ЗАДАНИЕ A: Сократите абзац воспоминаний о поездке из Томска, который начинается словами «Поезд набрал скорость», и сохраните в нем главные факты.
ЗАДАНИЕ B: Продолжите воспоминания о поездке из Томска, начав сразу после их последнего предложения.

ФРАГМЕНТ ТЕКСТА:
Поезд набрал скорость, и уникальный, единственный на планете город-музей Томск, каждый дом которого украшен деревянным кружевом, растаял вдали. Со смешанным чувством радости, неуверенности и тревожного еще ожидания поднялась я на нары. Эшелон скоро вышел на главную — Транссибирскую магистраль и понесся на Запад. Остановок было не счесть — нас отцепляли от одного состава и прицепляли к другому бесконечное множество раз, и процедура эта стала уже привычной. Стоянки могли быть долгими, а бывало, что через несколько минут неожиданно, без гудков и предупреждений поезд трогался. Все к этому привыкли, особых запретов для нас не было, и выросшие за пять сибирских лет дети все смелее стали выходить на остановках из теплушек, бегать на станции, к привокзальному рынку. Правда иногда приходилось догонять поезд, но всегда каким-то чудом это удавалось. Помню, на какой-то большой станции шумный, веселый рынок. Смуглые симпатичные и нарядные татарочки продают что-то пестрое, интересное, умело зазывая пассажиров с проходящих поездов. Я залюбовалась этим великолепием и влилась в суетящуюся, галдящую веселую толпу. Денег у меня не было, но было любопытство, которое хотелось удовлетворить как можно полнее. Но вдруг я увидела, что наш состав тронулся и уже начинает набирать скорость, а до вагона нашего уже не близко. И откуда только взялась тогда у меня прыть! Я рванула так, как не бегала потом никогда. К счастью, оказалось, что поезд наш не уходил, а всего лишь маневрировал. Но тот свой спринтерский рывок я не забуду. В другой раз, уже в Подмосковье, наши руководительницы отправили несколько мальчиков за хлебом. Вдруг, как всегда неожиданно, состав тронулся и пошел. Казалось, что дело запахло жареным, но мальчишки быстро сообразили вскочить в попутную пригородную электричку и догнали наш товарняк. Всё обошлось.

ВЫБОРКА ПУНКТОВ:
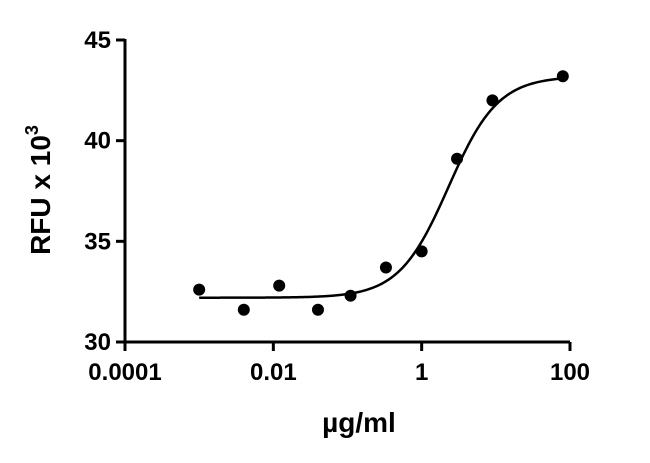 Image resolution: width=650 pixels, height=463 pixels. I want to click on x-tick-label: 0.01, so click(274, 372).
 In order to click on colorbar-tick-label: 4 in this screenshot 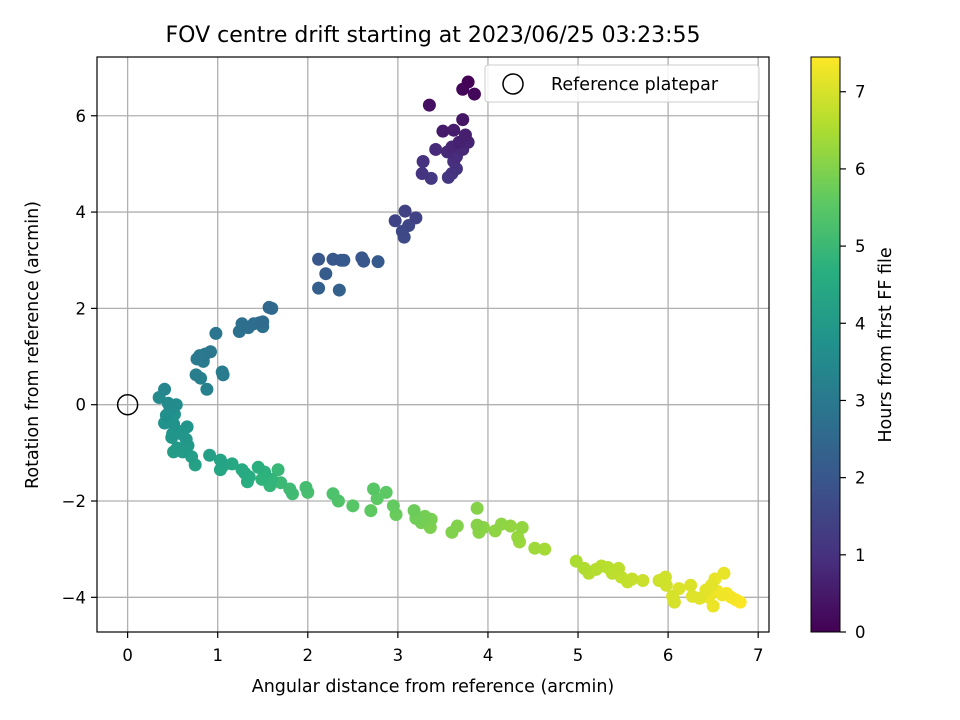, I will do `click(860, 324)`.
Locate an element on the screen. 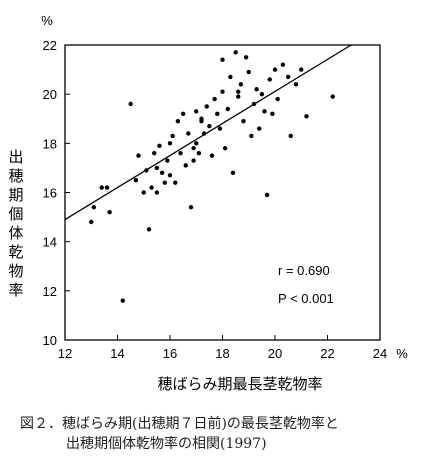 The height and width of the screenshot is (462, 433). y-tick-label: 12 is located at coordinates (50, 292).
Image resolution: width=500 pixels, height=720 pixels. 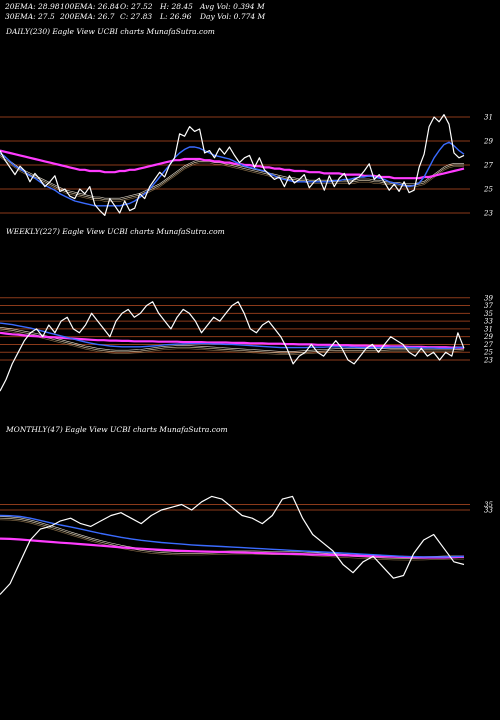 What do you see at coordinates (488, 505) in the screenshot?
I see `monthly-y-tick-label: 35` at bounding box center [488, 505].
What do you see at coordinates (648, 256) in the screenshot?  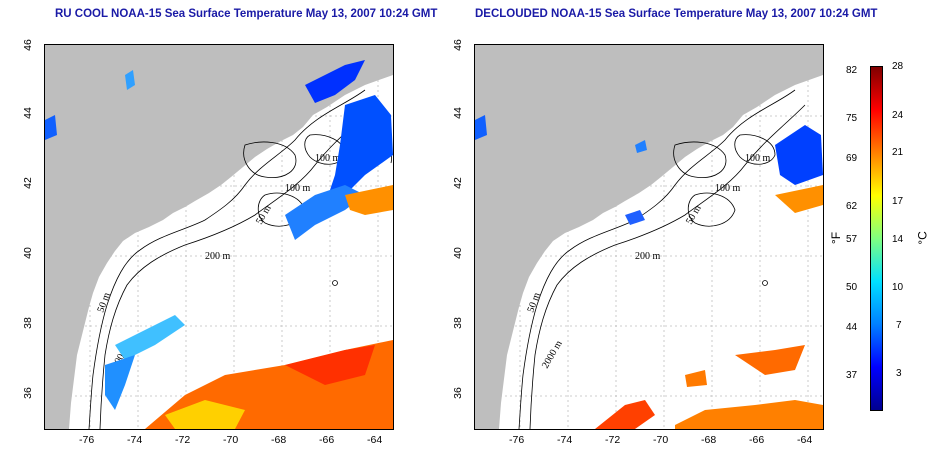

ИТОГОВЫЙ ОТВЕТ A: Поезд покинул Томск, уникальный город-музей с домами в деревянном кружеве, вышел на Транссибирскую магистраль и пошел на запад. Вагоны без конца перецепляли от одного состава к другому. Стоянки бывали долгими, но иногда поезд трогался через несколько минут и без предупреждения. Дети, подросшие за пять сибирских лет, все смелее бегали на станции и рынки. Порой им приходилось догонять поезд, и это всегда удавалось. Однажды на шумном рынке большой станции рассказчица засмотрелась на нарядных татарочек и вдруг увидела, что состав тронулся. Она бросилась бежать так быстро, как никогда потом не бегала, но оказалось, что поезд лишь маневрировал. В другой раз, уже в Подмосковье, мальчики ушли за хлебом, и в это время состав неожиданно тронулся. Они вскочили в попутную электричку и догнали товарняк.

ИТОГОВЫЙ ОТВЕТ B:
За Москвой мы впервые увидели страшные следы войны. Господи, как же это всё люди пережили? Вместо домов — прокопченные пожарами печи, люди живут в землянках. Вдоль железнодорожного полотна, восстановленного наспех — с обеих сторон громоздятся перевернутые, обгоревшие вагоны, паровозы, другая техника. Хорошо запомнившийся с 1941 года город Великие Луки — в развалинах. Весь! Какие-то женщины в платках, низко надвинутых на заполненные горем глаза разложили перед собой жалкий «товар»: «Купите!... Купите!..» Мы бы купили — ягоды, картофель! — но денег нет и у нас. Так и ехали по долгой дороге через горе людское, но — домой!

Наконец, 15 июля 1946 года показались пригороды родного города, знакомые с детства улицы, и — остановка. РИГА! Встретил нас приветливый интеллигентный мужчина в сопровождении нескольких женщин. Оказалось, что это директор и сотрудницы детского дома. «Опять детский дом!» — разочарованно подумала я, но нам скоро объяснили, что в город нас выпустить сразу же не могут, надо пройти медосмотр и карантин.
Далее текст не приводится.